ECLI:NL:GHLEE:2009:BI4189
Gerechtshof Leeuwarden
- Hoger beroep
- Mollema, voorzitter
- Kuiper, raadsheer
- Fikkers, raadsheer
- Rechtspraak.nl
Arrest inzake vordering tussen uitzendbureau's
In deze zaak gaat het om een hoger beroep van [appellant] tegen een vonnis van de rechtbank Assen, waarin de vorderingen van [appellant] zijn afgewezen. De zaak betreft een geschil tussen uitzendbureau's, waarbij [appellant] vorderingen heeft ingesteld tegen W.W. Personeelsdiensten B.V. De rechtbank had eerder in drie vonnissen, gedateerd op 8 september 2004, 1 februari 2006 en 20 september 2006, geoordeeld dat [appellant] niet voldoende bewijs had geleverd voor zijn vorderingen.

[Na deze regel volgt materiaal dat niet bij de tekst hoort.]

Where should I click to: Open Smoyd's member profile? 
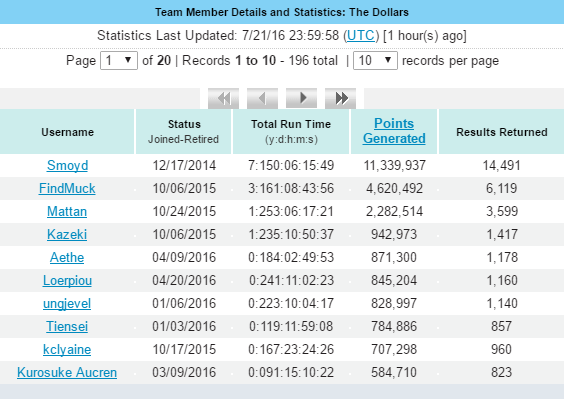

[Appellant] heeft hoger beroep ingesteld tegen het vonnis van 20 september 2006, waarbij hij verzocht om vernietiging van dit vonnis en toewijzing van zijn vorderingen. In het hoger beroep heeft [appellant] vijf grieven ingediend, waarbij hij onder andere aanvoert dat de rechtbank ten onrechte heeft geoordeeld dat hij niet in staat was het bewijs te leveren dat hij vorderingen had op Personeelsdiensten.
Het hof heeft vastgesteld dat de appeldagvaarding zich richtte tegen het vonnis van 20 september 2006, maar dat [appellant] ook grieven heeft ontwikkeld tegen het vonnis van 1 februari 2006. Het hof heeft geoordeeld dat het appel ook het vonnis van 1 februari 2006 omvat.
De grieven van [appellant] zijn onder andere gericht tegen de bewijsopdracht die de rechtbank aan hem had gegeven en de conclusie dat hij niet in staat was het bewijs te leveren. Het hof heeft geconcludeerd dat de rechtbank terecht heeft geoordeeld dat [appellant] niet voldoende bewijs heeft geleverd en dat de grieven van [appellant] derhalve falen.
Uiteindelijk heeft het hof de vonnissen van de rechtbank Assen bekrachtigd en [appellant] veroordeeld in de kosten van de procedure in hoger beroep.